Dr. Arturo E. Aguilar

Department of Materials Science and Engineering
Chair of Material Science (Biomaterials)

Room: Room 01.134
Ulrich Schalk Straße 3
91056 Erlangen

Post-doctoral researcher (DAAD Fellow)

MBGNs and SPIONs composite particles with phytotherapeutic releasing capability for biomedical applications


Supervisor: Prof. Aldo R. Boccaccini

Nano-composite particles based on biopolymer matrices incorporating Mesoporous Bioactive Glass Nanoparticles (MBGNs) and Superparamagnetic Iron Oxide Nanoparticles (SPIONs) are versatile platforms for biomedial applications, e.g. tissue engineering and drug delivery [1]. The loading of phytotherapeutic molecules and their control release improve the potential of such composite delivery systems towards the development of alternative treatments for bone tissue diseases and targeted cancer treatments [1,2]. The present DAAD postdoctoral fellowship project explores the release behavior in vitro of phytotherapeutic agents through MBGN/SPIONs composite microspheres in order to combine the phytotherapeutic effect with osteoconductivity and magnetic properties in multifunctional carriers.


[1] Aguilar-Rabiela, A.E.; Leal-Egaña, A.; Nawaz, Q.; Boccaccini, A.R. Integration of Mesoporous Bioactive Glass Nanoparticles and Curcumin into PHBV Microspheres as Biocompatible Composite for Drug Delivery Applications. Molecules 2021, 26, 3177.

[2] Arturo Elias Aguilar-Rabiela, Ernesto Manuel Hernández-Cooper, José Antonio Otero, Berenice Vergara-Porras; Modeling the release of curcumin from microparticles of poly(hydroxybutyrate) [PHB]. International Journal of Biological Macromolecules 2020, 144, 47-52.





Former visiting PhD student (Tecnológico de Monterrey, Mexico)

Novel bioactive drug delivery systems


Betreuer: Prof. Aldo R. Boccaccini

Drug delivery systems (DDS) continue to be a promising area for applications of biopolymers like polyhydroxyalkanoates (PHAs). PHAs provide a polymeric matrix with attractive properties suitable for biomedical applications such as intrinsic biocompatibility and biodegradation behaviour [1]. Moreover, PHAs can be synthetized by renewable sources. In this project PHAs will be used to develop spherical DDS incorporating bioactive glass particles, to impact mineralisation ability, and magnetic nanoparticles like SPIONs to achieve targeted release capability, following our previously published study [2].
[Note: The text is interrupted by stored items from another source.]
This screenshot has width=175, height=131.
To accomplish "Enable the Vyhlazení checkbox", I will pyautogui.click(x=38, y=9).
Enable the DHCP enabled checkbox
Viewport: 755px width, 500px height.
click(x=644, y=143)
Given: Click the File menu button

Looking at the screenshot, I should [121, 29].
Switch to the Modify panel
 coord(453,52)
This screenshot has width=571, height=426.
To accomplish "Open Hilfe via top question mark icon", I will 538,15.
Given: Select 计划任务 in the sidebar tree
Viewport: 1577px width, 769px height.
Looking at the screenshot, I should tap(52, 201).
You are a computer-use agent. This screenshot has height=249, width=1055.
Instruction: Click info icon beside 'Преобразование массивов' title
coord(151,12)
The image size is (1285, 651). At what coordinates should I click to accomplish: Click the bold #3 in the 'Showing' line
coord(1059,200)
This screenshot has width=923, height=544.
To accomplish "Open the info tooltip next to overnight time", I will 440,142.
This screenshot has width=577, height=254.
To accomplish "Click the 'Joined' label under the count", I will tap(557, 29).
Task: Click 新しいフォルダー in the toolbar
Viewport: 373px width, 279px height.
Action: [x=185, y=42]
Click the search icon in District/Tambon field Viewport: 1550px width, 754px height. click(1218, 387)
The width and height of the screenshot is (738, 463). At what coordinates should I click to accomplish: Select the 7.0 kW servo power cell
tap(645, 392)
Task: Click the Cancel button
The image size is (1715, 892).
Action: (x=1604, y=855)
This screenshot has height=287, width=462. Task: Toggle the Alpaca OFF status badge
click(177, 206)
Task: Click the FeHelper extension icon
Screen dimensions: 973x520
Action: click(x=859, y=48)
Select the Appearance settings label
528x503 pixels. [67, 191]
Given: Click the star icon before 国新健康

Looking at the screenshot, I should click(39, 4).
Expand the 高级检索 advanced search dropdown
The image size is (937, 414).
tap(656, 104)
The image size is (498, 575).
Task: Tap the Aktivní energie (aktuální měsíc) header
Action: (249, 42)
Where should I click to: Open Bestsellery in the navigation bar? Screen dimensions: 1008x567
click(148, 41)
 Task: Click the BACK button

[1] Rai, R., et al., Medium chain length polyhydroxyalkanoates, promising new biomedical materials for the future. Materials Science and Engineering: R: Reports, 2011. __72(3): p. 29-47.

[2] Idris, M.I., et al., Surface Modification of SPIONs in PHBV Microspheres for Biomedical Applications.Scientific Reports, 2018. 8(1): p. 7286.